-- Opening Marker --

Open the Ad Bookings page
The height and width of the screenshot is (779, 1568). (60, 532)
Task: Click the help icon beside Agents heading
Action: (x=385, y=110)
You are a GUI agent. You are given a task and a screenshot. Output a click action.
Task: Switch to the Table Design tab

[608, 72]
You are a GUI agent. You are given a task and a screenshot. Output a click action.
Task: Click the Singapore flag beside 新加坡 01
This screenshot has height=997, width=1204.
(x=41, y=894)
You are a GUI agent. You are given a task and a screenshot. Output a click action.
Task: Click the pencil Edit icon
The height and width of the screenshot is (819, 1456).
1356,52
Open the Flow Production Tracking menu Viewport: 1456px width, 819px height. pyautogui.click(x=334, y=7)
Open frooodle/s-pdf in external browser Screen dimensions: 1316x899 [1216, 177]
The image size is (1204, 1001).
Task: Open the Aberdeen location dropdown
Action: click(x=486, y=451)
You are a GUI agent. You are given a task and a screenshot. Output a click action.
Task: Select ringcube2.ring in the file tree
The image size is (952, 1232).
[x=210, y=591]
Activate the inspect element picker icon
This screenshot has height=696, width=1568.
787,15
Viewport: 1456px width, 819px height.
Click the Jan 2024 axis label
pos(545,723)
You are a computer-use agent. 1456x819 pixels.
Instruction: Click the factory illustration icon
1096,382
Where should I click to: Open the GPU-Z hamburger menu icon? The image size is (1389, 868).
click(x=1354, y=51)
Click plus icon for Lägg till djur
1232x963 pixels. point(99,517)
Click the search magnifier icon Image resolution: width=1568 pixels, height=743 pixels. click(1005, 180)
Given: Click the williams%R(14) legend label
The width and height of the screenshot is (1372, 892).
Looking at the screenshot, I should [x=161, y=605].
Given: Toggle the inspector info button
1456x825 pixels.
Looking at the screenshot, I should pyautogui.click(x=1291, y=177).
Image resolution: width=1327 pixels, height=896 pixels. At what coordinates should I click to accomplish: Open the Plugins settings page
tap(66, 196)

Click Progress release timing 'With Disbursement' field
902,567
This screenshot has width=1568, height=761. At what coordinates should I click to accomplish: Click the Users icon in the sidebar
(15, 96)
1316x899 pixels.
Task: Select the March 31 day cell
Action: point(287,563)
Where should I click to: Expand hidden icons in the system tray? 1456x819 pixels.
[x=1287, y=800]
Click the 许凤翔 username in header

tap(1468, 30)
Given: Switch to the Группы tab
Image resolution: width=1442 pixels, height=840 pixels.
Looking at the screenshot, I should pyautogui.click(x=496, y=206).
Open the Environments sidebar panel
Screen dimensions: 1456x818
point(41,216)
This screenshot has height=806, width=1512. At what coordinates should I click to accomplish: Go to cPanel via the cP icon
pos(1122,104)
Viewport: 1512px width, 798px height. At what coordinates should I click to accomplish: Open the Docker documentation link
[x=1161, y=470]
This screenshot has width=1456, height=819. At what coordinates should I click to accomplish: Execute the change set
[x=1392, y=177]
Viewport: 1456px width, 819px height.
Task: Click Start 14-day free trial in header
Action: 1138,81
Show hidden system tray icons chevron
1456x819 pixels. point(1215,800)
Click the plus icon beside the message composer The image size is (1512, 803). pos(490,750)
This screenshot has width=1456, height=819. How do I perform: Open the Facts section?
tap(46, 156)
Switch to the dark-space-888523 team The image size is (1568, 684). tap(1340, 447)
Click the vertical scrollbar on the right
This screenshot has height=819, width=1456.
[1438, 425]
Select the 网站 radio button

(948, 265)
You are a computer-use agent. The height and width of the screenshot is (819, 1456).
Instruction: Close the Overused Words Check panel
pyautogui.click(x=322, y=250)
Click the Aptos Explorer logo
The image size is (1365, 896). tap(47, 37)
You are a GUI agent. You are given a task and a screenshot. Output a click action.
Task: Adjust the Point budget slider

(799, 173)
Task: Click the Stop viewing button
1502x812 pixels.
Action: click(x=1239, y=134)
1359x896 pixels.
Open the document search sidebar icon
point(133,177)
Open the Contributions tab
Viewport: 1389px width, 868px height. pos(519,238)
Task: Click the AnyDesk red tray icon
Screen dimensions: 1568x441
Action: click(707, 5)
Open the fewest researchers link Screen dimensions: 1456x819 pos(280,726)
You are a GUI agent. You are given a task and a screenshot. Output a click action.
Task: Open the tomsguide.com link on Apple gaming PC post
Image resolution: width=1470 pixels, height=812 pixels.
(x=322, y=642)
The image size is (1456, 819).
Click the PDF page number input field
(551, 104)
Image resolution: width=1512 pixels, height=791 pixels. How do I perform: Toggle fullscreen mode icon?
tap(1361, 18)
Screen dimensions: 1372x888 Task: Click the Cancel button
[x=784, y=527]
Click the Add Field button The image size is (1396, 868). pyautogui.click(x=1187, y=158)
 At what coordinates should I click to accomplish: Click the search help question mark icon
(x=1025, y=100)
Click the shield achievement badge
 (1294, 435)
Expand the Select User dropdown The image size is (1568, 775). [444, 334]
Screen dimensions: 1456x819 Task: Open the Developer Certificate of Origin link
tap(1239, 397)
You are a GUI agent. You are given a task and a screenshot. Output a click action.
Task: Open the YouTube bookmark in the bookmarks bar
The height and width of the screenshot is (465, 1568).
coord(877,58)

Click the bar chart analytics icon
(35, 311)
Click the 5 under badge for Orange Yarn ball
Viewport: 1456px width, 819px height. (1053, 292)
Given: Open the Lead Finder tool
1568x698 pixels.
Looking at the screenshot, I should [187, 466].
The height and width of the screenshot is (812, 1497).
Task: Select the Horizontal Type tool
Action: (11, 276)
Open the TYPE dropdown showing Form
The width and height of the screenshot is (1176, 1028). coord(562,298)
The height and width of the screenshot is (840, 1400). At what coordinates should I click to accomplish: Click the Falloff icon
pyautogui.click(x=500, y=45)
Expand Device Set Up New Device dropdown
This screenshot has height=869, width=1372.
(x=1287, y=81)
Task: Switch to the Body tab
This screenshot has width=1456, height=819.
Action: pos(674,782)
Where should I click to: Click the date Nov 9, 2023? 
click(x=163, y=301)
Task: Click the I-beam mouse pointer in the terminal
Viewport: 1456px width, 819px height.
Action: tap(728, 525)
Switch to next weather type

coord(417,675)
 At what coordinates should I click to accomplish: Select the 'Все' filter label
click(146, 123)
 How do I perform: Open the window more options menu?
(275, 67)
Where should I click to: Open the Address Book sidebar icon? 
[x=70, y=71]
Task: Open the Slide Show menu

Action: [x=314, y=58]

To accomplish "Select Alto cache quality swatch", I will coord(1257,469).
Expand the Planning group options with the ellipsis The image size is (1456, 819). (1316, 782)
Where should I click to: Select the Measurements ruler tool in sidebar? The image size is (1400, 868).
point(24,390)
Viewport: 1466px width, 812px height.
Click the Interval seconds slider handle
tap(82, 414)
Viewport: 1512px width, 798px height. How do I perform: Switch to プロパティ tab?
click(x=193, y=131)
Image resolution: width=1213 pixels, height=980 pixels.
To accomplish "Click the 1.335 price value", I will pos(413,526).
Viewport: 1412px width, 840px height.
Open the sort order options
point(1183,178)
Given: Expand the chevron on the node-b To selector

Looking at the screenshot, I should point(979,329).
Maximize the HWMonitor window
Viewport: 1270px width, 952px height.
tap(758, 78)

-- Closing Marker --

#### Work instruction:
Lines containing the word "computer": copy each of them from the material.

#### Reply:
You are a computer-use agent. 1456x819 pixels.
You are a computer-use agent. The height and width of the screenshot is (819, 1456).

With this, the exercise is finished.